◆ **Source information**:
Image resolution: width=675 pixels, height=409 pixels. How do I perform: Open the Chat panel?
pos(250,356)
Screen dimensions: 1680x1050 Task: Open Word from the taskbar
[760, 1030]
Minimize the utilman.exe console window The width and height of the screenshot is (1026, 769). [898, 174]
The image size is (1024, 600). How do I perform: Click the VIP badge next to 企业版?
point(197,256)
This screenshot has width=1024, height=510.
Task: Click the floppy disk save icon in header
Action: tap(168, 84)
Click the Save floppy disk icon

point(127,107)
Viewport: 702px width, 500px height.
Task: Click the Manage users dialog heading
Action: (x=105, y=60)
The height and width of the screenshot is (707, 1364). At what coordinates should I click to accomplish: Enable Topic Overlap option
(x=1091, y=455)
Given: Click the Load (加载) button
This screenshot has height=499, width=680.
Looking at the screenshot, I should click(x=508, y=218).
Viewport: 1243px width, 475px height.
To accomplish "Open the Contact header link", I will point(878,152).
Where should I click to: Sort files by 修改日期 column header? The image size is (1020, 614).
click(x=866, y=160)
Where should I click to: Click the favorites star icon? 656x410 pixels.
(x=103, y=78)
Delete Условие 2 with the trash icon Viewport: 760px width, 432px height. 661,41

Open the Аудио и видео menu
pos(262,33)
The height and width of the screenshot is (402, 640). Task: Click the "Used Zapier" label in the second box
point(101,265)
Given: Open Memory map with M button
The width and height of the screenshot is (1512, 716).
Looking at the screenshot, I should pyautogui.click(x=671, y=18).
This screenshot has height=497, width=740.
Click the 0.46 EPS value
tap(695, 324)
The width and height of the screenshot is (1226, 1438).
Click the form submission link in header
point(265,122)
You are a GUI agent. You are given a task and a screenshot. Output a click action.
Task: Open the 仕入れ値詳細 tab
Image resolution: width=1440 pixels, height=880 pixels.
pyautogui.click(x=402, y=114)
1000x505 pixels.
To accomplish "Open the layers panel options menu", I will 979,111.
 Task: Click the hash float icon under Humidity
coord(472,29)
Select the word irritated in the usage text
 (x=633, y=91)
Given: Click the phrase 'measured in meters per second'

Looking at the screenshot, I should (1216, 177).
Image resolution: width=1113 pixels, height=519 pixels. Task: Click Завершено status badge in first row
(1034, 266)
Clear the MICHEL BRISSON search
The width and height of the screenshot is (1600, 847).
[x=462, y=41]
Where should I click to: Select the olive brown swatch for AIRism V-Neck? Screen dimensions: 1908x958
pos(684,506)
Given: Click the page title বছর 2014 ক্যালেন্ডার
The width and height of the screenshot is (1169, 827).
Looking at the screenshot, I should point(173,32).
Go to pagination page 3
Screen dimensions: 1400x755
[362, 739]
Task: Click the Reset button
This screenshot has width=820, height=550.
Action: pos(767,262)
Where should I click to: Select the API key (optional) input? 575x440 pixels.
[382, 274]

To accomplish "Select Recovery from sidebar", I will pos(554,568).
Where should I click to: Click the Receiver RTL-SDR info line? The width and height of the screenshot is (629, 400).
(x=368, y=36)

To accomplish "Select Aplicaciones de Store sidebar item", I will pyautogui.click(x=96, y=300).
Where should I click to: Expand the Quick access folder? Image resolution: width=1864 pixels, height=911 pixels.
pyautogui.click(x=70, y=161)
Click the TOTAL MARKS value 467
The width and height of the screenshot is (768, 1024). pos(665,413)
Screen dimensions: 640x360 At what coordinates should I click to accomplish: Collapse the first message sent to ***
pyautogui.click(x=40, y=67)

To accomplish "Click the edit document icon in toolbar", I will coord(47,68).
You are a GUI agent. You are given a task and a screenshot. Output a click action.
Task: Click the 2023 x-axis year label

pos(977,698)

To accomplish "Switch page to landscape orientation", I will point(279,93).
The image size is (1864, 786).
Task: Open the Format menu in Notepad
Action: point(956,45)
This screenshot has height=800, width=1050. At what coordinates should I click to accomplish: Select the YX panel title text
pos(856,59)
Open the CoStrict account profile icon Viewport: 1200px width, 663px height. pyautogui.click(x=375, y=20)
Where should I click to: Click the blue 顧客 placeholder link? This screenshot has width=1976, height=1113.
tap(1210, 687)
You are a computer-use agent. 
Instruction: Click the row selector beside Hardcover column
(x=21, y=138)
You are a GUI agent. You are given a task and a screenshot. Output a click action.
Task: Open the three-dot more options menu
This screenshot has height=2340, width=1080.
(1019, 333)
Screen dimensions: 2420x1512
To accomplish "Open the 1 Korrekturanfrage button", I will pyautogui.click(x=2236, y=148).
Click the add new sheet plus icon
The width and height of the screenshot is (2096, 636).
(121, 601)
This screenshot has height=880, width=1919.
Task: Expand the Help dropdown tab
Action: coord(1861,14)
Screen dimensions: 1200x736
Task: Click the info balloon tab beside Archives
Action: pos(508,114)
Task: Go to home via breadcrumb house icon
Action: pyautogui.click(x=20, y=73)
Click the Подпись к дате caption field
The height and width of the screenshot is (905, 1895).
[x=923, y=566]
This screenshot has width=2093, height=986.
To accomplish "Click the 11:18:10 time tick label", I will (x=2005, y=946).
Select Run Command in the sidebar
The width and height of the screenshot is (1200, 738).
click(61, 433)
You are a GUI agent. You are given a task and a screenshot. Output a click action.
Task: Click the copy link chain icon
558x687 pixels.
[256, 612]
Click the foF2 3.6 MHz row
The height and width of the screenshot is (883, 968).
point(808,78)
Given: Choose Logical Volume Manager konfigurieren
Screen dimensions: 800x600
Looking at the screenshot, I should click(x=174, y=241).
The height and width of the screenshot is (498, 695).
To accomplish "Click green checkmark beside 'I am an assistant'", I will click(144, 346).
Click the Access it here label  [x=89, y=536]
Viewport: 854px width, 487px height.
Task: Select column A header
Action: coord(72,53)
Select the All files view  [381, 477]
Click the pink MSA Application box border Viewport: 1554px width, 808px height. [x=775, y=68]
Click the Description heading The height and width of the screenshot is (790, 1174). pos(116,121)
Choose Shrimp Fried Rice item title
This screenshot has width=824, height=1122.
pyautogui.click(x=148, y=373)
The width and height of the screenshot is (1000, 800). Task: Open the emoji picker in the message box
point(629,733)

◆ **Action item**: Where the data above reaches the line holding "The height and width of the screenshot is (402, 640).", begin printing, and stop after the line holding "Given: Open Memory map with M button". Each line must be reproduced exactly, with nothing else added.

◆ **Reply to the exercise**:
The height and width of the screenshot is (402, 640). Task: Click the "Used Zapier" label in the second box
point(101,265)
Given: Open Memory map with M button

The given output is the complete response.